>> Start AVAILABLE RECORDS

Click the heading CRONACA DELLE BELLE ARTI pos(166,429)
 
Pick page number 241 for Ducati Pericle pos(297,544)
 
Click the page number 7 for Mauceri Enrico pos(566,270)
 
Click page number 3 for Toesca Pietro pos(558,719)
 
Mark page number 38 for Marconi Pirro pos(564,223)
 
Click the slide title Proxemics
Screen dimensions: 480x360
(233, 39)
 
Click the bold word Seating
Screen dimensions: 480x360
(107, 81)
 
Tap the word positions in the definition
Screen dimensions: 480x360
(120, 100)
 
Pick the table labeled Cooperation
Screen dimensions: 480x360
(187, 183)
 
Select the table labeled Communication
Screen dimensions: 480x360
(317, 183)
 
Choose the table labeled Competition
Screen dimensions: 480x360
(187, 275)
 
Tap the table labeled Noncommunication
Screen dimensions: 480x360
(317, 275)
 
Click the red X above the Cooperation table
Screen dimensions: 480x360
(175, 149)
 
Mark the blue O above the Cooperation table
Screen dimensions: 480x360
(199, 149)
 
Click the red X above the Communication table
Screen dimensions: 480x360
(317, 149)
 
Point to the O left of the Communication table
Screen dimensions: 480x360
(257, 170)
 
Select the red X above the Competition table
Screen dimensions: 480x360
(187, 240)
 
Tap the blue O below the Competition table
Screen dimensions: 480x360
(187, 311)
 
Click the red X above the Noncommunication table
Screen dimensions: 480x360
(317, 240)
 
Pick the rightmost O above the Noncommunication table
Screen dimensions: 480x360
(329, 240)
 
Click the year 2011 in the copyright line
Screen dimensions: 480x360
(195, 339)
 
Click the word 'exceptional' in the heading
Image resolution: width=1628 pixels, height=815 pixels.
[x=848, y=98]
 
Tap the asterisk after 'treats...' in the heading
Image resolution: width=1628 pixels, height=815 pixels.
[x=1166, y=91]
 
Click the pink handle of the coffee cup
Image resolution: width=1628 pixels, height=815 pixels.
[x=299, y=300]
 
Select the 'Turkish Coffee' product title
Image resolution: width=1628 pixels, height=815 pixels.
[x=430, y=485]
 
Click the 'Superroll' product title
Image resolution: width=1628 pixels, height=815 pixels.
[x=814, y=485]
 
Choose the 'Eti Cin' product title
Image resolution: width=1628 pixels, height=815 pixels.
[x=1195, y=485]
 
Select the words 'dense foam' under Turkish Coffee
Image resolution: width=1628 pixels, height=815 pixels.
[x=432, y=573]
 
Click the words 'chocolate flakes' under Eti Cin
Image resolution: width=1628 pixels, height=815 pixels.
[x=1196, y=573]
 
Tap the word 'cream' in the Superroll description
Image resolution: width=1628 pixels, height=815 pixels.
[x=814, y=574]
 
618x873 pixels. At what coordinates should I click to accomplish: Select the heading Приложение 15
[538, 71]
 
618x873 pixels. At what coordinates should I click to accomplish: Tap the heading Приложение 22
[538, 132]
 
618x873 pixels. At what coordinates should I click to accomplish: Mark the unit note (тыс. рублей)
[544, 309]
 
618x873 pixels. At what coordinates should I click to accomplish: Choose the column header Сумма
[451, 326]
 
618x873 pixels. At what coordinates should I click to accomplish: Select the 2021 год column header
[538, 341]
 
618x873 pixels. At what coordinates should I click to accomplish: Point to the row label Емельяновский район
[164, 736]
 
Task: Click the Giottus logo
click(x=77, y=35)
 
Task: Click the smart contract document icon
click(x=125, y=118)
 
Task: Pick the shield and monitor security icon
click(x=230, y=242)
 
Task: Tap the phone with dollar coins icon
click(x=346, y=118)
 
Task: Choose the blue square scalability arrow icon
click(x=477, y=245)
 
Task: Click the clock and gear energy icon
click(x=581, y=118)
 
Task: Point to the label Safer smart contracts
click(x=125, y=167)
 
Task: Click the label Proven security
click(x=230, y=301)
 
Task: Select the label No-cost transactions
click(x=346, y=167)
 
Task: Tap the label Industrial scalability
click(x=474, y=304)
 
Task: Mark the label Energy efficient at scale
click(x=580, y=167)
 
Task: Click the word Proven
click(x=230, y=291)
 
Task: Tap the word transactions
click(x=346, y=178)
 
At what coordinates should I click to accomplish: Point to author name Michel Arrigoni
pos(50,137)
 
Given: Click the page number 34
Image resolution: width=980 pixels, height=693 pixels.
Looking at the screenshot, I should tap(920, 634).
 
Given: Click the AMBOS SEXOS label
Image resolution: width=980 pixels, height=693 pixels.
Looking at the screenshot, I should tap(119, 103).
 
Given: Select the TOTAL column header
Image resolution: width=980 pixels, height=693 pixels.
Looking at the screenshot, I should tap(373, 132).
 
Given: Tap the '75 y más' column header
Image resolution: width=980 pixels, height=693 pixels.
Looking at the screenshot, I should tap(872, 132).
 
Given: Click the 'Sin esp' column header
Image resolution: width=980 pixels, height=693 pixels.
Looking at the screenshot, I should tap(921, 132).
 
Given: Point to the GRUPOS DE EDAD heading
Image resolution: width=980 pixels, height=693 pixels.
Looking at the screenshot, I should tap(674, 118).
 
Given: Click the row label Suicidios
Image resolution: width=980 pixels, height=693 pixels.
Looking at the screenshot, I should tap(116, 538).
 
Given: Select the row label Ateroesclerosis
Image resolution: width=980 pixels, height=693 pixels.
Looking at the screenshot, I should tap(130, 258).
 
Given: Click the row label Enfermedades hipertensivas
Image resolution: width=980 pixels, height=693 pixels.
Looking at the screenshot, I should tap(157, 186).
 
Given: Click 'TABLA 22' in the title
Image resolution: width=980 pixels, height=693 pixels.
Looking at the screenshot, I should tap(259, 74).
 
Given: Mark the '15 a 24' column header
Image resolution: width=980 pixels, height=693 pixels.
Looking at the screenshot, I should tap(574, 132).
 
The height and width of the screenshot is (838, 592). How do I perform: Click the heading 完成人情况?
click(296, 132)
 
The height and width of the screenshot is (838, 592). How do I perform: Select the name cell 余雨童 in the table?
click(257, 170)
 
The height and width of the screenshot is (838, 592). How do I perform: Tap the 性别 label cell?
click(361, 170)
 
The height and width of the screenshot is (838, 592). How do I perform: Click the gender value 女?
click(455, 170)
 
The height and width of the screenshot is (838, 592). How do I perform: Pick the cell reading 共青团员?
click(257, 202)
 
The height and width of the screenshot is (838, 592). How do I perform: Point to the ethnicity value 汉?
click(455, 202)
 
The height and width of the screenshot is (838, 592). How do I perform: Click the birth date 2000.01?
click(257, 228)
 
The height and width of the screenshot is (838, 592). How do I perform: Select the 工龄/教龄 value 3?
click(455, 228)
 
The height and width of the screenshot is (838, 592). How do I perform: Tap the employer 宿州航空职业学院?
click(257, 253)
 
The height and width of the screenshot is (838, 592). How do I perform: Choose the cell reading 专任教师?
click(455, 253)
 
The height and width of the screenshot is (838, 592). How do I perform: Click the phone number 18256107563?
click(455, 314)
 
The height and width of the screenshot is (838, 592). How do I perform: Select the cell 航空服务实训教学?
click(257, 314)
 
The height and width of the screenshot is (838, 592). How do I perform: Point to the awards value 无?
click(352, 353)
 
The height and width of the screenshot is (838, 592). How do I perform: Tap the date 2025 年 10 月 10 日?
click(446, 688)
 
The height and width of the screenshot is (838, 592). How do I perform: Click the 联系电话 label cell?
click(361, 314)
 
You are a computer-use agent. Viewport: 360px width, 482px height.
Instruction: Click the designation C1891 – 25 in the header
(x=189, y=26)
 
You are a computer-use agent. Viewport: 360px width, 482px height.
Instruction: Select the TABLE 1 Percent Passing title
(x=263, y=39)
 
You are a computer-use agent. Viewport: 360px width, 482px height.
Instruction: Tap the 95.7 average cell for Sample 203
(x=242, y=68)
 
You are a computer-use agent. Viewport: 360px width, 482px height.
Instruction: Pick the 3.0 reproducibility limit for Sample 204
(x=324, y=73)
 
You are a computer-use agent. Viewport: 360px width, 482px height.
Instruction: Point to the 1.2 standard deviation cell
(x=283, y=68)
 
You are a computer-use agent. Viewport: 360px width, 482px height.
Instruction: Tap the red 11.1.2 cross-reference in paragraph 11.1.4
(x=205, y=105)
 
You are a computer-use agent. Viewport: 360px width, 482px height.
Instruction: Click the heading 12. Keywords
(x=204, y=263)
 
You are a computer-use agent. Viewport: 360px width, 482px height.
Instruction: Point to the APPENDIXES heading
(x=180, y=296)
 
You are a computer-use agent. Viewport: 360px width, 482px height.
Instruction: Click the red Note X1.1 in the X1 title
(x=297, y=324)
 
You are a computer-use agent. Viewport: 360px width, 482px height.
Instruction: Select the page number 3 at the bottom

>> End AVAILABLE RECORDS

> [EXERCISE INSTRUCTIONS]
Render the data above as a Markdown table with the columns "Row" and "Line", running from the line with "heading Приложение 15" up to and including the line with "pos(50,137)". Give each nonblank line its own row, numbered in order, and leave out the blank lines.

> [COMPLETE RESPONSE]
| Row | Line |
|---|---|
| 1 | 618x873 pixels. At what coordinates should I click to accomplish: Select the heading Приложение 15 |
| 2 | [538, 71] |
| 3 | 618x873 pixels. At what coordinates should I click to accomplish: Tap the heading Приложение 22 |
| 4 | [538, 132] |
| 5 | 618x873 pixels. At what coordinates should I click to accomplish: Mark the unit note (тыс. рублей) |
| 6 | [544, 309] |
| 7 | 618x873 pixels. At what coordinates should I click to accomplish: Choose the column header Сумма |
| 8 | [451, 326] |
| 9 | 618x873 pixels. At what coordinates should I click to accomplish: Select the 2021 год column header |
| 10 | [538, 341] |
| 11 | 618x873 pixels. At what coordinates should I click to accomplish: Point to the row label Емельяновский район |
| 12 | [164, 736] |
| 13 | Task: Click the Giottus logo |
| 14 | click(x=77, y=35) |
| 15 | Task: Click the smart contract document icon |
| 16 | click(x=125, y=118) |
| 17 | Task: Pick the shield and monitor security icon |
| 18 | click(x=230, y=242) |
| 19 | Task: Tap the phone with dollar coins icon |
| 20 | click(x=346, y=118) |
| 21 | Task: Choose the blue square scalability arrow icon |
| 22 | click(x=477, y=245) |
| 23 | Task: Click the clock and gear energy icon |
| 24 | click(x=581, y=118) |
| 25 | Task: Point to the label Safer smart contracts |
| 26 | click(x=125, y=167) |
| 27 | Task: Click the label Proven security |
| 28 | click(x=230, y=301) |
| 29 | Task: Select the label No-cost transactions |
| 30 | click(x=346, y=167) |
| 31 | Task: Tap the label Industrial scalability |
| 32 | click(x=474, y=304) |
| 33 | Task: Mark the label Energy efficient at scale |
| 34 | click(x=580, y=167) |
| 35 | Task: Click the word Proven |
| 36 | click(x=230, y=291) |
| 37 | Task: Tap the word transactions |
| 38 | click(x=346, y=178) |
| 39 | At what coordinates should I click to accomplish: Point to author name Michel Arrigoni |
| 40 | pos(50,137) |